このプロジェクトの原動力はClaude Mythos Previewというフロンティアモデル。Anthropicが訓練したこのモデルは、ソフトウェアの脆弱性を発見する能力において、ほぼすべての人間のセキュリティ専門家を上回る。
衝撃の事実
- 数千件のゼロデイ脆弱性を発見——全主要OS、全主要ブラウザに存在
- 27年間誰も気づかなかったOpenBSDの脆弱性を自律的に発見
- FFmpegの16年間のバグ——自動テストが500万回ヒットしたのに見逃していた
- Linuxカーネルで複数の脆弱性をチェーンして権限昇格を実現
しかも、これらはすべて自律的に発見された。人間の指示なしに。
防衛への転換
Glasswingの核心は「攻撃力を防御力に変える」こと。
- Anthropicが1億ドル分のMythos Preview使用クレジットを提供
- オープンソースセキュリティ団体に400万ドルの直接寄付
- 40以上の組織が重要インフラのスキャンに参加
- 発見した知見を業界全体で共有
異例の連合
普段は競合する企業が手を組んだ理由は単純——AIの脆弱性発見能力が急速に民主化されつつあるからだ。国家支援の攻撃者が同じ技術にアクセスするのは時間の問題。ならば、先に防御側が動く必要がある。
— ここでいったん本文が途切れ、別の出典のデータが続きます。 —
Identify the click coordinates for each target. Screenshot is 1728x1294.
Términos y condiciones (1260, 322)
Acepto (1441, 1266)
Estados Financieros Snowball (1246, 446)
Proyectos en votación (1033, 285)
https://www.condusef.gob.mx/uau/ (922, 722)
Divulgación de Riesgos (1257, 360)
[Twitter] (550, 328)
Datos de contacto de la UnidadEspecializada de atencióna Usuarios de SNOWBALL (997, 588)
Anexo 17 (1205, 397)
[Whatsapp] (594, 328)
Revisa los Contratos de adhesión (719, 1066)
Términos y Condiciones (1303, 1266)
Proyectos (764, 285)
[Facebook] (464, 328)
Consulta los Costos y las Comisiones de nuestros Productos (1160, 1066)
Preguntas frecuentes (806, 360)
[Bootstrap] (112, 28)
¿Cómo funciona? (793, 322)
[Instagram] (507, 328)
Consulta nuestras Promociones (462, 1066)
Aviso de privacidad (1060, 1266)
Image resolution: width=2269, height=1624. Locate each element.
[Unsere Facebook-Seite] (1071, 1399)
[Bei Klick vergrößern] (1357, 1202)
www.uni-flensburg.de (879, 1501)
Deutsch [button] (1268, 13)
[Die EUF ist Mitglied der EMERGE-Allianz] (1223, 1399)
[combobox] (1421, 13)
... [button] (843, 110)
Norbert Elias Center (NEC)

参加企業:Amazon Web Services、Apple、Google、Microsoft、Cisco、Broadcom、CrowdStrike、Palo Alto Networks、NVIDIA、JPMorganChase、Linux Foundation
個人的な感想
AIがコードを読む力で人間を超えた瞬間を目撃している。27年間のOpenBSDのバグ、500万回のテストをすり抜けたFFmpegの脆弱性——これらは偶然の産物じゃない。AIの体系的推論能力の証明だ。
Glasswingが示しているのは、AIの危険な能力を安全な方向に向ける一つのモデルケース。規制で禁止するのではなく、建設的な目的で先手を取る。この姿勢は他の分野にも応用できるはずだ。